Part 1: Tendon Healing & Biomechanics
The first part of this talk is going to be about tendon healing and biomechanics. Within tendon healing, I am also going to talk about a concept called work of flexion. I have given talks on flexor tendons in many places, and what I find is that a lot of people still receive orders to immobilize patients with flexor tendon injuries.
If you think about where this conservatism comes from, it comes all the way back from 1941 from Drs. Mason and Allen. Basically what these two doctors did was define the healing phases in exudative and formative. We can call these reparative and remodeling. There are many names for this, but basically they used two separate stages. They thought that during that exudative phase, when all those good tissues are coming in to heal, they really thought that we should be immobilizing patients with flexor tendon injuries; no motion, waiting for healing to occur. In the second part, they thought that we should really look at strength and tendon gliding after that exudative stage was over and the patient was in the formative stage. Whenever I think of the word formative, I think of “forming scar tissue.” This old idea, a 1941 idea, actually still is in practice today. If you think about it, that is 70 years ago, which is a long time. If you are still seeing these patients who are being immobilized, think that this came from way back in 1941. It also continued though all the way through 1963 and 1965.
Dr. Potenza in 1963 continued to advocate for immobilization. His idea was that if you injure a tendon, it is solely dependent on extrinsic processes for healing. I am going to show you a picture to describe that concept.

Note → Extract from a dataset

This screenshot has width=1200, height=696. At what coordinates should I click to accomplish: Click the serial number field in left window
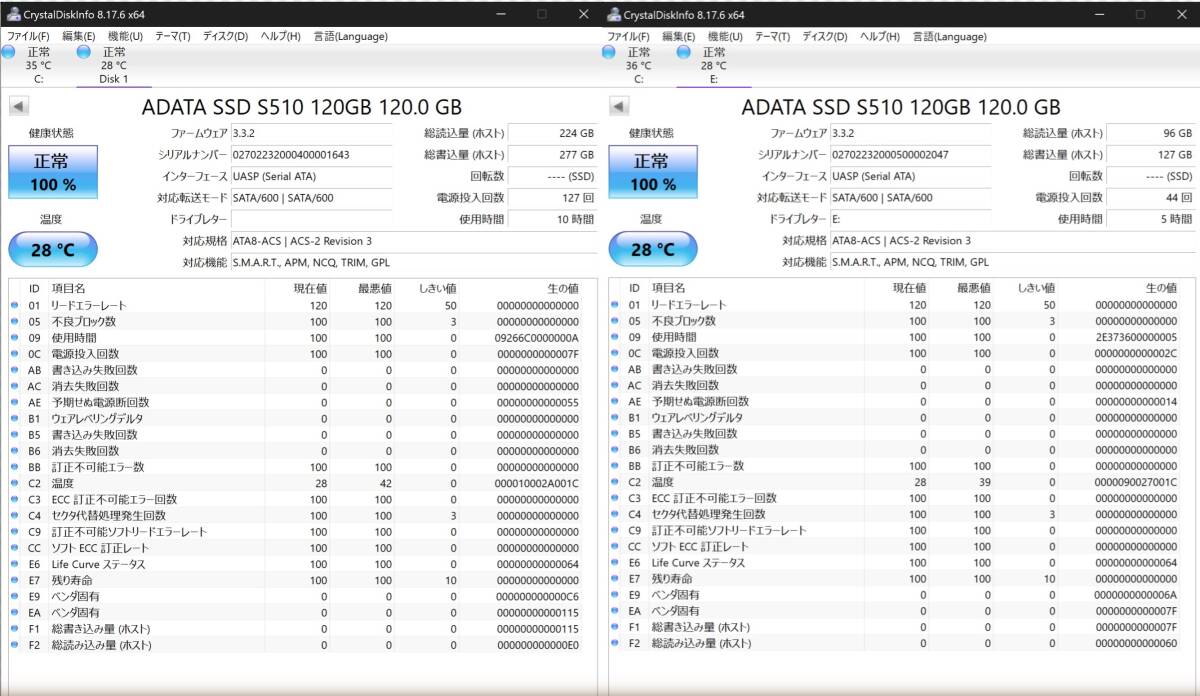click(x=296, y=155)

Peacock in 1965 also agreed with Dr. Potenza saying that there is going to be one wound. There was not going to be a separate tendon from the sheath surrounding it; it was all going to be one wound. We need for that wound to heal before we moved on with rehabilitation. If you look at this picture, this shows this whole one wound concept.

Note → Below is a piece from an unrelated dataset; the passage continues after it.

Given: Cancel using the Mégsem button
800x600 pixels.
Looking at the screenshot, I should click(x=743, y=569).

Here in the middle is your tendon and around the outside is the tendon sheath. Drs. Peacock and Potenza, and even Mason and Allen, all thought that this type of scar tissue was necessary. It was necessary for the tendon to actually scar to the sheath. We as therapists know what happens if that tendon scars to the sheath. We achieve no motion. It does not surprise me at all to think that people started to say “Wait a minute. Why would we want all this extrinsic healing to happen?” Those original doctors thought that this was the only way the tendon could heal.